Recent disasters may have directed the spotlight to companies willing to help. But the disasters didn’t necessarily inspire the response; in many cases, businesses that “do good” have been doing good all along.
Consider Houston-based Gallery Furniture, where owner Jim “Mattress Mack” McIngvale shot to national stardom in the wake of the Hurricane Harvey flooding in 2017. McIngvale opened his stores to people needing shelter, and encouraged anyone with a commercial license to use the company’s 24-foot cube trucks to rescue survivors.
“People said it was miraculous what I did,” he said. “To me, what was miraculous was that people thought that was a big deal. What was I going to do? My people were drowning. We had a couple of trucks totaled out, $60,000 apiece. We can always make that money back. But you can’t save people’s lives but once.” Later that fall, the company also hosted a Thanksgiving feast for the community that included no less than 2,450 pounds of turkey, 2,450 pounds of ham, 1,200 pounds of mashed potatoes and 6,000 dinner rolls, among other items.
McIngvale did it all because it was simply the right thing to do, he said. But along the way, he’s discovered that “if you do good, you get good back.”

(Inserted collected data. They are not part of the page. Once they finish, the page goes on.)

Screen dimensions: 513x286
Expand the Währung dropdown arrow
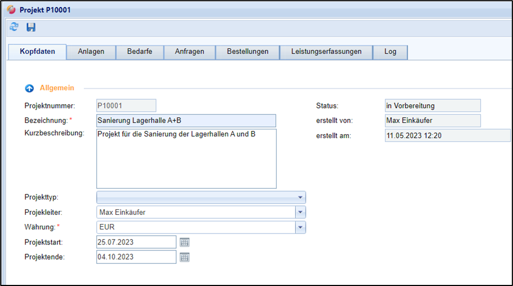coord(301,228)
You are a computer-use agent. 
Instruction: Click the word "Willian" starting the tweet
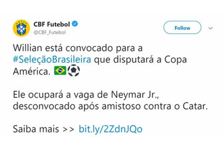27,48
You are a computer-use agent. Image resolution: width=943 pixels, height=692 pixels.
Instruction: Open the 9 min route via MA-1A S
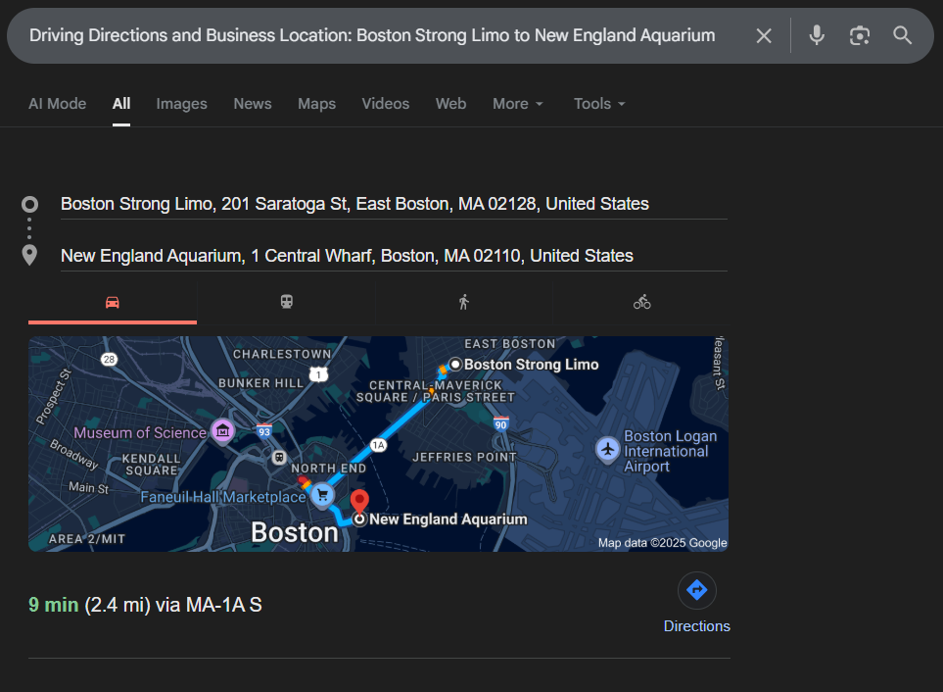145,605
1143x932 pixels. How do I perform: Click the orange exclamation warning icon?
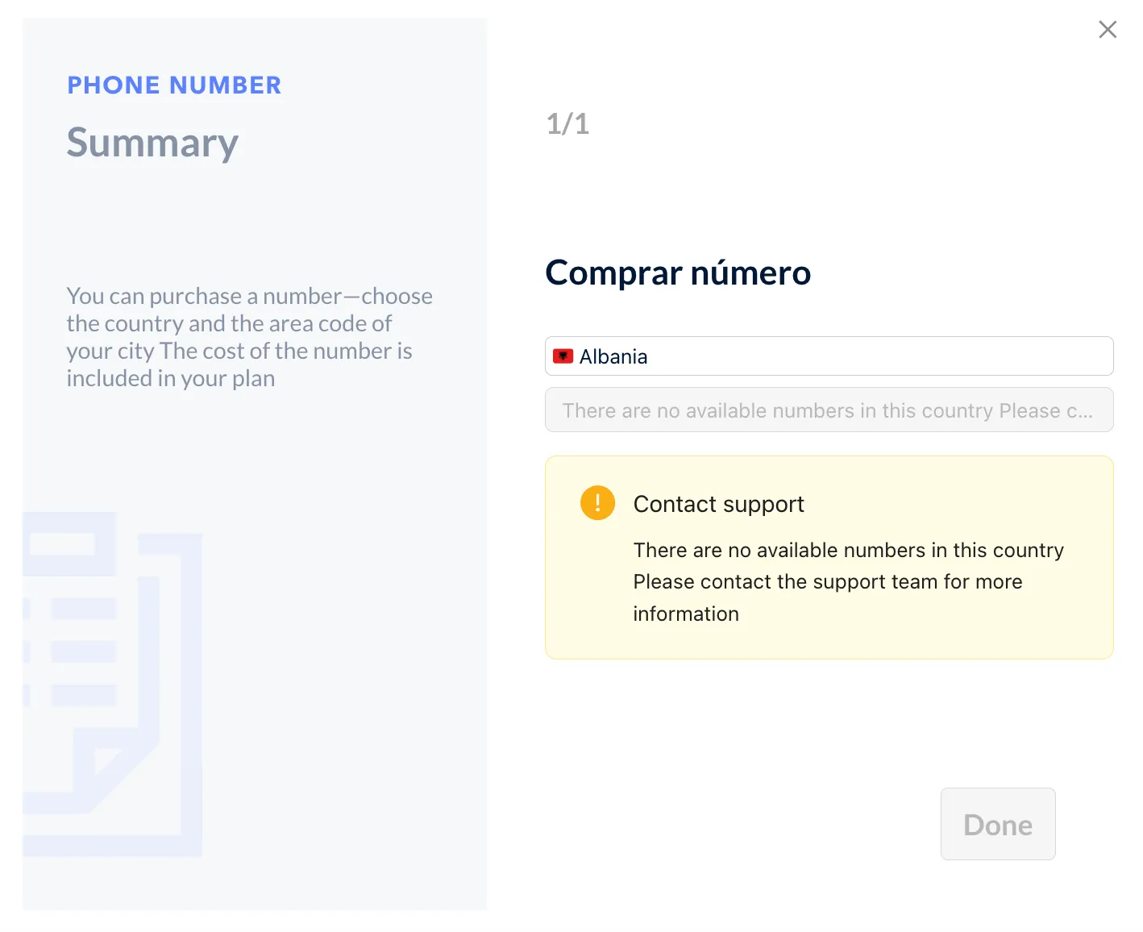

“A thousand people walk in the store every day and say, ‘We heard what you did during Hurricane Harvey. We don’t care what the price is. We’re not going anywhere else.’”
As thought-provoking as McIngvale’s story was, he was just one in a trio of speakers for “Investing in Social Responsibility: How Retailers are Doing Well by Doing Good.” Moderated by Anne D’Innocenzio, national retail writer for The Associated Press, it also featured Dave Schneider, vice president and chief marketing officer for Red Wing Shoe Company, and Marc Brown, senior vice president of store operations with The Home Depot.
Each spoke of the various ways their companies found alignment with good deeds. But they also talked about doing these things without fanfare; when it’s standard operating procedure, it isn’t a gimmick.
“One of my mentors was W. Edwards Deming, and he said we all have a responsibility for the well-being of the community, so we’ve been doing that since 1981, when we started,” McIngvale said. “That really hasn’t changed. If anything, it’s grown over the years as we’ve seen more and more social problems in Houston. We continue to do what we do … I’m about half capitalist and half social worker.” The company has given away 30 households of furniture for people whose lives have been dramatically affected by fires, floods or other disasters every year for the past 36 years. Last year, with Harvey, they gave away 200.
At The Home Depot, Brown spoke of a significant initiative that dates back to 2011. That’s when the company recognized the extent of the homeless veteran population nationwide.
“Many people don’t know it,” he said, “but on any given night, it’s estimated that there are 39,000 veterans that are homeless.” A variety of other great organizations are taking care of food and water, “and shelter usually comes next,” he said. “That’s right in our wheelhouse. It makes a lot of sense for what we do as a business, so it’s where we turn our focus.” The company doesn’t typically broadcast its efforts, but it made a commitment to work with a variety of partners and give $250 million to the effort, and already has reached $227 million. In addition to that corporate initiative, The Home Depot Foundation gets behind local associates with ideas for helping other associates in need and improving their own communities. And when a disaster happens in one of those communities, the retailer has learned to be a good neighbor — because it carries many products involved in rebuilding, The Home Depot does well to be the last ones open before a disaster hits, as well as the first ones open in the aftermath. “You can get a black eye if you’re not there for your community when they have those needs,” Brown said.
Red Wing Shoe Company, meanwhile, also aligns with what it knows best. In this case, it’s footwear. As part of the company’s DNA, Schneider said, Red Wing has held numerous events across the country near Thanksgiving each year, getting homeless people into the right footwear to survive the elements. Last year there were 26 events, in which 3,000 pairs of shoes and 4,000 pairs of socks were given away. But it’s not something the company publicizes.
Sure, it might create some goodwill, but that’s not what it’s really about. Besides, it makes sense in another way: It gives the company the added bonus of depleting inventory.
“At the end of the day, we’re for-profit businesses, and we can’t apologize for that,” Schneider said. “Footwear is an inherently inventory-intense business. We have 279 styles of Red Wing footwear, I’ve got 13 size runs, and a lot of inventory and a lot of dynamics around forecasting for our business. We don’t always get it right. So what should we do with that excess inventory? We should give it away.” Exactly how much depends on need, as well as what the company can legitimately provide, he said, but “We always give something.